The Department of Education, Skills and Employment should review the impact of this measure after three years, and—if it has not been effective in reducing the level of casualisation—the Australian Government should then work with universities and the NTEU to impose meaningful but achievable funding-linked targets.
15.20
The committee recommends that the Australian Government:
removes the average staffing level cap;
identifies skill gaps that have led to the regular engagement of external workers, and develops plans to eliminate these gaps and build in-house capabilities;
internalises work of an ongoing and regular nature which is currently undertaken by contractors and consultants, including labour hire;
encourages the transfer of skills and knowledge from external workers to internal Australian Public Service employees; and
places an upper limit on the expenditure on consultants and contractors, and utilises savings to increase the capability and capacity of the Australian Public Service.
15.26
The committee recommends that the Australian Government requires:
the Australian Public Service Commission to collect and publish agency and service-wide data on the Government's utilisation of contractors, consultants, and labour hire workers;
the Department of Finance to regularly collect and publish service-wide expenditure data on contractors, consultants, and labour hire workers, including the cost differential between direct employment and external employment; and
labour-hire firms to disclose disaggregated pay rates and employee conditions.
15.41
The committee recommends that the Australian Government introduces a supplier code of conduct which would, amongst other things, provide minimum expectations around:
job security and the utilisation of local workforces;
occupational health and safety;
environmental management;
transparency, non-minimisation and non-avoidance of tax obligations.
15.48
The committee recommends that the Australian Government eliminates the technical capability gap resulting from an over‑reliance on the use of external contractors and ensures that the Australian Public Service (APS) becomes a digital leader.
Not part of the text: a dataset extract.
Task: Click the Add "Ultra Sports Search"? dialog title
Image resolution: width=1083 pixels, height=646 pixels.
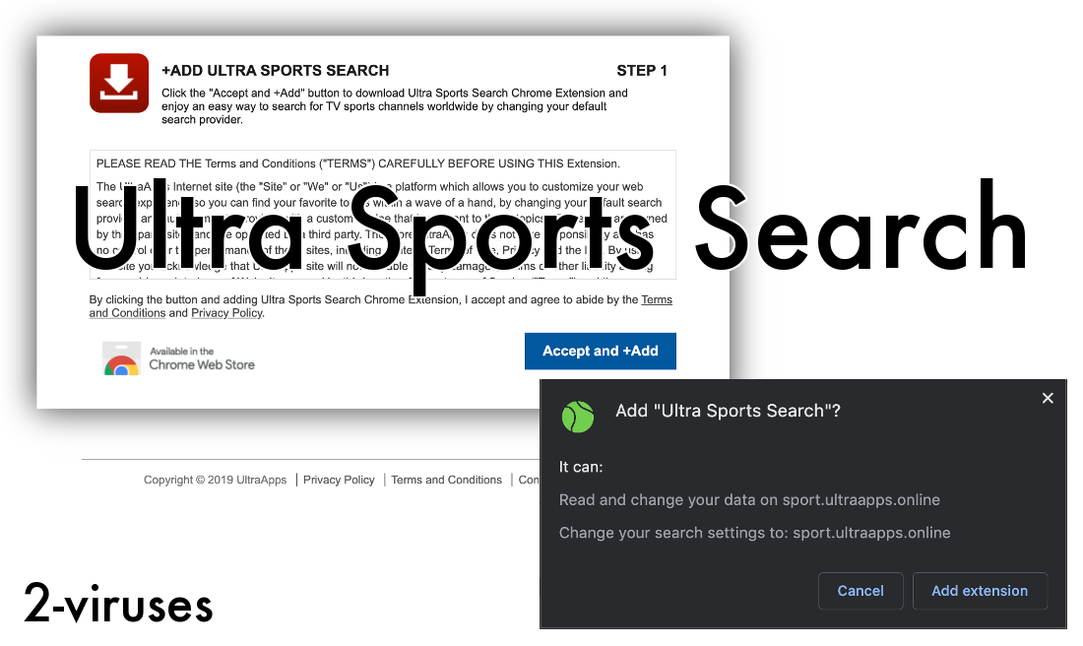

In doing so, the committee suggests the Government:
commits to ongoing investment in information and communication technology (ICT) systems, staff, and skills;
improves the standard of ICT systems to that of leading private sector companies;
builds the expertise and knowledge of the APS to develop and deliver ICT solutions; and
makes the APS an employer of choice for ICT and digital professionals by developing career pathways, learning and development programs, appropriate classifications, and competitive remuneration packages.
15.61
The committee recommends that the Australian Government amends the NBN Co Ministerial Statement of Expectations to explicitly state that NBN Co is responsible for conditions of work, exploitation and corruption that occurs in its supply chain, including for subcontractors engaged by Delivery Partners or Prime Contractors. NBN Co should be directed to prepare and publish a plan for how NBN Co will safeguard, monitor and enforce sustainable rates of pay and fair working conditions for NBN technicians.
The committee also recommends that the number of vertical subcontracting arrangements be limited to enhance transparency and accountability, to reduce the inefficient outlay of taxpayer funds and wage suppression that result when too many layers of subcontracting are in the delivery chain, and to promote secure ongoing direct employment by Delivery Partners as the preferred model of workforce engagement.